The realistic first-year cost of taking up scuba diving
Beyond the course fee, your first year of diving includes a few trips and your first kit. Here's a realistic, no-surprises breakdown of what taking up scuba actually costs.
Lots of guides tell you what an Open Water course costs and stop there. But the course is only the start. Your real first year of scuba includes the certification, a handful of fun-dive trips while you build experience, and your first pieces of personal gear. None of it is scary on its own, but it adds up — so here's the honest, complete picture of what taking up diving costs in year one, and where you can sensibly trim it.
Part 1: The certification
Your entry-level Open Water course is the foundation. Prices vary hugely by location — a high-volume warm-water destination like Koh Tao can be very cheap, while a European school costs more but saves you a flight. Watch for extras: eLearning materials, certification fees and gear rental during the course are sometimes outside the headline price.

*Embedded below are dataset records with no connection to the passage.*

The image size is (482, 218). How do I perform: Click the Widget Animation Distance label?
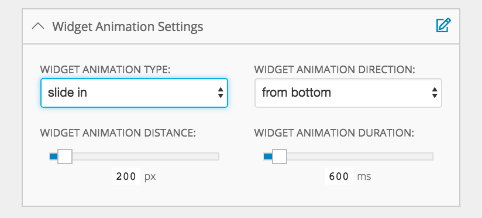[118, 133]
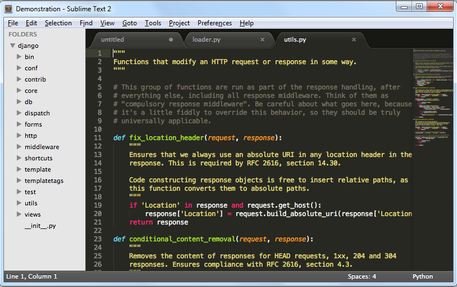This screenshot has height=287, width=457.
Task: Click the Sublime Text app icon in title bar
Action: (8, 9)
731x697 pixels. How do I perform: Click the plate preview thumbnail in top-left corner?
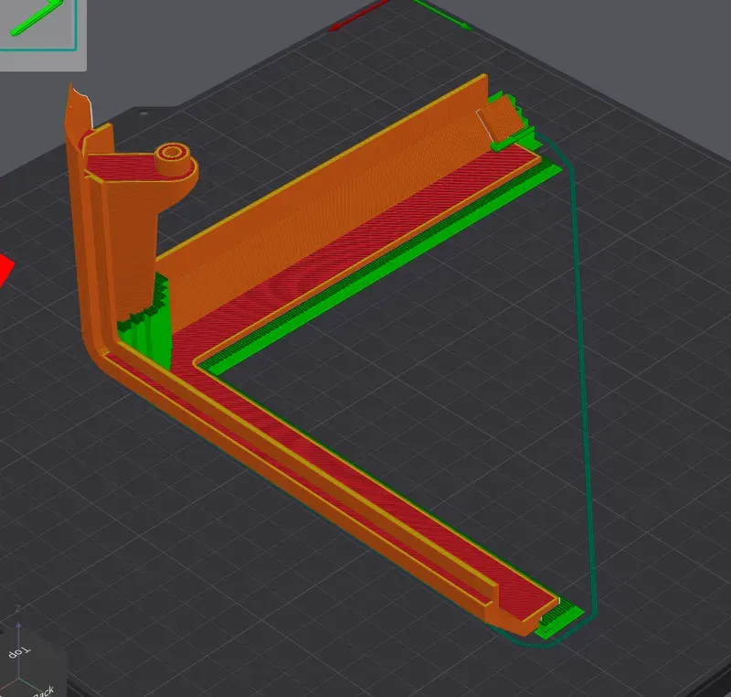39,26
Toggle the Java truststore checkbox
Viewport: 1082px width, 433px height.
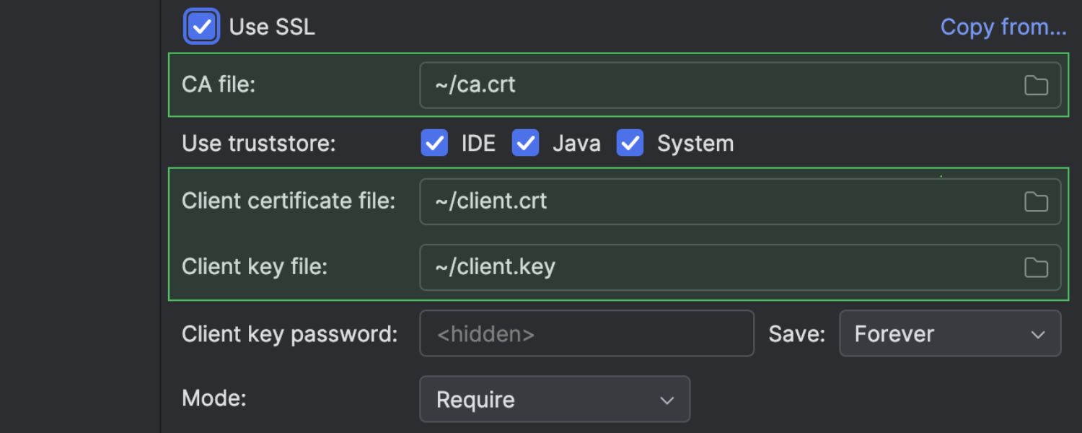coord(525,144)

Anchor prices for a first course
As rough, verified anchors: an Open Water course runs around ฿11,000–12,000 in Koh Tao, roughly €275–€425 on the Red Sea, and around €450 in Gozo. Always compare the all-in figure including materials and certification fees, not just the headline.
Part 2: A few trips to build experience
A fresh Open Water diver isn't experienced yet — most people do a cluster of fun-dive trips in their first year to get comfortable. Whether that's a couple of warm-water holidays or weekends at a local site, this is usually the biggest line in year one, because each trip carries travel, accommodation and the dives themselves.
- Fun-dive packages — far cheaper per dive than single dives; buy a 5- or 10-dive pack.
- Travel and accommodation — often the largest part of a dive trip's cost.
- Marine-park fees, nitrox and tips — small but real add-ons.
- An Advanced course is a popular, worthwhile year-one upgrade many divers add.
Part 3: Your first gear
You do not need to buy a full kit in year one — renting the big, expensive items (BCD, regulator, tank, weights) is completely normal and often smarter while you're still learning what you like. But most new divers buy the small personal pieces early, both for hygiene and fit.
Buy early (personal, cheap, better owned)
- Mask (and snorkel) — a fitted mask is worth owning from day one.
- Fins and boots — comfort and fit matter.
- A dive computer — the one bigger item worth buying sooner rather than later for safety and convenience.
Rent for now (big-ticket, rent-first)
- BCD and regulator — expensive; rent until you know your diving style.
- Tank and weights — almost always provided locally; never worth buying early.
- Exposure suit — rent unless you dive the same conditions often.
| Open Water certification~฿11–12k Koh Tao / €275–425 Red Sea / ~€450 Gozo | Course + materials + cert fee |
| A few fun-dive tripsDives + travel + stay; use packages | Usually the biggest line |
| First personal gearRent BCD, reg, tank, weights | Mask, fins, computer to buy |
| Optional: Advanced courseWorthwhile experience boost | Common year-one add-on |
| Year-one total | Cert + trips + small gear — trips dominate |
Where to trim without regret
Three easy savings: buy multi-dive packages instead of single dives, rent the big-ticket gear and only buy mask/fins/computer, and certify on a trip you're already taking. Do those three and your first year costs far less without cutting any real experience.
How DiveCost keeps it honest
We list all-in, dated, verified prices by destination — course fees, fun-dive packages and what's included — so you can build a realistic first-year budget from real numbers instead of optimistic headlines.
Build your budget from these guides: how much scuba certification costs, dive gear rent vs buy, and the hidden costs of scuba diving.
Bottom line: the real first-year cost of scuba is certification plus a few experience-building trips plus a little personal gear — and the trips, not the course, usually dominate. Treat the course fee as the opening line, not the whole bill, and use the three easy savings (packages, rent the big stuff, certify on a trip you're taking anyway) to keep year one affordable. Budget honestly up front and there are no nasty surprises — just a lot of diving.